(Dataset entries)
..........

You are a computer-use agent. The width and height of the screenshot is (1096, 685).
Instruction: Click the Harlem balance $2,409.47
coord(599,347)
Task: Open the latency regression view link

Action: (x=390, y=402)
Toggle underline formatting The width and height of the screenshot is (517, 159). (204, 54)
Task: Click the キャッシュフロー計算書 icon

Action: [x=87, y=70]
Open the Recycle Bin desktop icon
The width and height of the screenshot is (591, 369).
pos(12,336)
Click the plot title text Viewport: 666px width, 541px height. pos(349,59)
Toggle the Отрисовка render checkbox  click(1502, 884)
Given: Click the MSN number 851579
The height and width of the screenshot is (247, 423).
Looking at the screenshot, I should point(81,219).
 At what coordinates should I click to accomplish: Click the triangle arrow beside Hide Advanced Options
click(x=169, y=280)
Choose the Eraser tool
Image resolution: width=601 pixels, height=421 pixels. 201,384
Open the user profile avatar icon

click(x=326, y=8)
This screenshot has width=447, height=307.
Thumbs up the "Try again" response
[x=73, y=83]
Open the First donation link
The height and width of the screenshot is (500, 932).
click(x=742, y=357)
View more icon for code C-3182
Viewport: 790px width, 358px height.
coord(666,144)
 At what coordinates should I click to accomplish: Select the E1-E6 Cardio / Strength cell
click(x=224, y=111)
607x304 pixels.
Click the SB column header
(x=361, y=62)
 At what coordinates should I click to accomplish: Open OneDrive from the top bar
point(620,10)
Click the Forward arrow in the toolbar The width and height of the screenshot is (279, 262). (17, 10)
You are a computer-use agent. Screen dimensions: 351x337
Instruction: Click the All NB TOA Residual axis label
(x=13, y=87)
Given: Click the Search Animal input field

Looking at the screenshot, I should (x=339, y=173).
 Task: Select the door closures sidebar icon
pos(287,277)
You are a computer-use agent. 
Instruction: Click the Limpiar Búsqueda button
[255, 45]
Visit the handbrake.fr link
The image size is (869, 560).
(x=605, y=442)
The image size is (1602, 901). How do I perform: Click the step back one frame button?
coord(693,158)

..........

* _PROBLEM REQUIREMENTS_
Output the entries above word for word.

* _SOLUTION TO THIS PROBLEM_
You are a computer-use agent. The width and height of the screenshot is (1096, 685).
Instruction: Click the Harlem balance $2,409.47
coord(599,347)
Task: Open the latency regression view link

Action: (x=390, y=402)
Toggle underline formatting The width and height of the screenshot is (517, 159). (204, 54)
Task: Click the キャッシュフロー計算書 icon

Action: [x=87, y=70]
Open the Recycle Bin desktop icon
The width and height of the screenshot is (591, 369).
pos(12,336)
Click the plot title text Viewport: 666px width, 541px height. pos(349,59)
Toggle the Отрисовка render checkbox  click(1502, 884)
Given: Click the MSN number 851579
The height and width of the screenshot is (247, 423).
Looking at the screenshot, I should point(81,219).
 At what coordinates should I click to accomplish: Click the triangle arrow beside Hide Advanced Options
click(x=169, y=280)
Choose the Eraser tool
Image resolution: width=601 pixels, height=421 pixels. 201,384
Open the user profile avatar icon

click(x=326, y=8)
This screenshot has width=447, height=307.
Thumbs up the "Try again" response
[x=73, y=83]
Open the First donation link
The height and width of the screenshot is (500, 932).
click(x=742, y=357)
View more icon for code C-3182
Viewport: 790px width, 358px height.
coord(666,144)
 At what coordinates should I click to accomplish: Select the E1-E6 Cardio / Strength cell
click(x=224, y=111)
607x304 pixels.
Click the SB column header
(x=361, y=62)
 At what coordinates should I click to accomplish: Open OneDrive from the top bar
point(620,10)
Click the Forward arrow in the toolbar The width and height of the screenshot is (279, 262). (17, 10)
You are a computer-use agent. Screen dimensions: 351x337
Instruction: Click the All NB TOA Residual axis label
(x=13, y=87)
Given: Click the Search Animal input field

Looking at the screenshot, I should (x=339, y=173).
 Task: Select the door closures sidebar icon
pos(287,277)
You are a computer-use agent. 
Instruction: Click the Limpiar Búsqueda button
[255, 45]
Visit the handbrake.fr link
The image size is (869, 560).
(x=605, y=442)
The image size is (1602, 901). How do I perform: Click the step back one frame button?
coord(693,158)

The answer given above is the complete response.